┌──

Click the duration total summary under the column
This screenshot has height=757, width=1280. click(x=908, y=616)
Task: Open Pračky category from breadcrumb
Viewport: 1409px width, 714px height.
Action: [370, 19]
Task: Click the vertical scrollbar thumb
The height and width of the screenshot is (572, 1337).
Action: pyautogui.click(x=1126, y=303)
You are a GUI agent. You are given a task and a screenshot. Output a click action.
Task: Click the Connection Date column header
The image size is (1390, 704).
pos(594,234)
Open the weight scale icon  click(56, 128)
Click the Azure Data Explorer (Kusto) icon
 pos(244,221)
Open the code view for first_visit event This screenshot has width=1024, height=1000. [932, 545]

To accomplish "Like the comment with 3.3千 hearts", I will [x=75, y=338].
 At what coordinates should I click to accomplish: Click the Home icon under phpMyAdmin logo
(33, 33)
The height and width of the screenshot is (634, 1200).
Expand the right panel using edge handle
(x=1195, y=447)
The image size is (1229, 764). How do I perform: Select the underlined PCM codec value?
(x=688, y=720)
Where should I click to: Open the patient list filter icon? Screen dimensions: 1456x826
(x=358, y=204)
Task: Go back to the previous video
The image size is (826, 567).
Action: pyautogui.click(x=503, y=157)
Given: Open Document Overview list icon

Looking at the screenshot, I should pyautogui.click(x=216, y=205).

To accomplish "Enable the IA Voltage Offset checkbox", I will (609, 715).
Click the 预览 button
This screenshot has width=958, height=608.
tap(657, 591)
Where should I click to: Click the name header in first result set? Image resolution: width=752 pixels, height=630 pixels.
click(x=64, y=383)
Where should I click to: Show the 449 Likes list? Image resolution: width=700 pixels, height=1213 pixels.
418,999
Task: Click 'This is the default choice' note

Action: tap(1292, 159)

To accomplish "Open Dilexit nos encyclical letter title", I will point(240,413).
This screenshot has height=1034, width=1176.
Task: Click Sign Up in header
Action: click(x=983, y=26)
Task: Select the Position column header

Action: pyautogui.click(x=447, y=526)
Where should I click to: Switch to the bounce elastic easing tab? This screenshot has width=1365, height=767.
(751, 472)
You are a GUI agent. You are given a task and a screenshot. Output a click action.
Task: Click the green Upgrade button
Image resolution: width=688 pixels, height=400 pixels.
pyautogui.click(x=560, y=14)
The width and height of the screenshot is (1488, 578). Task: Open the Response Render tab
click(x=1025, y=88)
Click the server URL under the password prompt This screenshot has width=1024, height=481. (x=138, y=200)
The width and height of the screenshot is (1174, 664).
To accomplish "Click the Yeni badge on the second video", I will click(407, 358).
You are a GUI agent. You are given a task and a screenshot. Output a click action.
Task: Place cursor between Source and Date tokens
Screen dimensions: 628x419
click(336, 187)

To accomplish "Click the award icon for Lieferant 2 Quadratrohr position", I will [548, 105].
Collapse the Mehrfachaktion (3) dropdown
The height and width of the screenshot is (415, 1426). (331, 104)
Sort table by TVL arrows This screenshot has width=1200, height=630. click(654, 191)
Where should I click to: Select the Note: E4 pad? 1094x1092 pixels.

└──

Set exercise:
Duplicate all of the data above, line for line, with no changes.

Answer to the exercise:
Click the duration total summary under the column
This screenshot has height=757, width=1280. click(x=908, y=616)
Task: Open Pračky category from breadcrumb
Viewport: 1409px width, 714px height.
Action: [370, 19]
Task: Click the vertical scrollbar thumb
The height and width of the screenshot is (572, 1337).
Action: pyautogui.click(x=1126, y=303)
You are a GUI agent. You are given a task and a screenshot. Output a click action.
Task: Click the Connection Date column header
The image size is (1390, 704).
pos(594,234)
Open the weight scale icon  click(56, 128)
Click the Azure Data Explorer (Kusto) icon
 pos(244,221)
Open the code view for first_visit event This screenshot has width=1024, height=1000. [932, 545]

To accomplish "Like the comment with 3.3千 hearts", I will [x=75, y=338].
 At what coordinates should I click to accomplish: Click the Home icon under phpMyAdmin logo
(33, 33)
The height and width of the screenshot is (634, 1200).
Expand the right panel using edge handle
(x=1195, y=447)
The image size is (1229, 764). How do I perform: Select the underlined PCM codec value?
(x=688, y=720)
Where should I click to: Open the patient list filter icon? Screen dimensions: 1456x826
(x=358, y=204)
Task: Go back to the previous video
The image size is (826, 567).
Action: pyautogui.click(x=503, y=157)
Given: Open Document Overview list icon

Looking at the screenshot, I should pyautogui.click(x=216, y=205).

To accomplish "Enable the IA Voltage Offset checkbox", I will (609, 715).
Click the 预览 button
This screenshot has width=958, height=608.
tap(657, 591)
Where should I click to: Click the name header in first result set? Image resolution: width=752 pixels, height=630 pixels.
click(x=64, y=383)
Where should I click to: Show the 449 Likes list? Image resolution: width=700 pixels, height=1213 pixels.
418,999
Task: Click 'This is the default choice' note

Action: tap(1292, 159)

To accomplish "Open Dilexit nos encyclical letter title", I will point(240,413).
This screenshot has height=1034, width=1176.
Task: Click Sign Up in header
Action: click(x=983, y=26)
Task: Select the Position column header

Action: pyautogui.click(x=447, y=526)
Where should I click to: Switch to the bounce elastic easing tab? This screenshot has width=1365, height=767.
(751, 472)
You are a GUI agent. You are given a task and a screenshot. Output a click action.
Task: Click the green Upgrade button
Image resolution: width=688 pixels, height=400 pixels.
pyautogui.click(x=560, y=14)
The width and height of the screenshot is (1488, 578). Task: Open the Response Render tab
click(x=1025, y=88)
Click the server URL under the password prompt This screenshot has width=1024, height=481. (x=138, y=200)
The width and height of the screenshot is (1174, 664).
To accomplish "Click the Yeni badge on the second video", I will click(407, 358).
You are a GUI agent. You are given a task and a screenshot. Output a click action.
Task: Place cursor between Source and Date tokens
Screen dimensions: 628x419
click(336, 187)

To accomplish "Click the award icon for Lieferant 2 Quadratrohr position", I will [548, 105].
Collapse the Mehrfachaktion (3) dropdown
The height and width of the screenshot is (415, 1426). (331, 104)
Sort table by TVL arrows This screenshot has width=1200, height=630. click(654, 191)
Where should I click to: Select the Note: E4 pad? 1094x1092 pixels.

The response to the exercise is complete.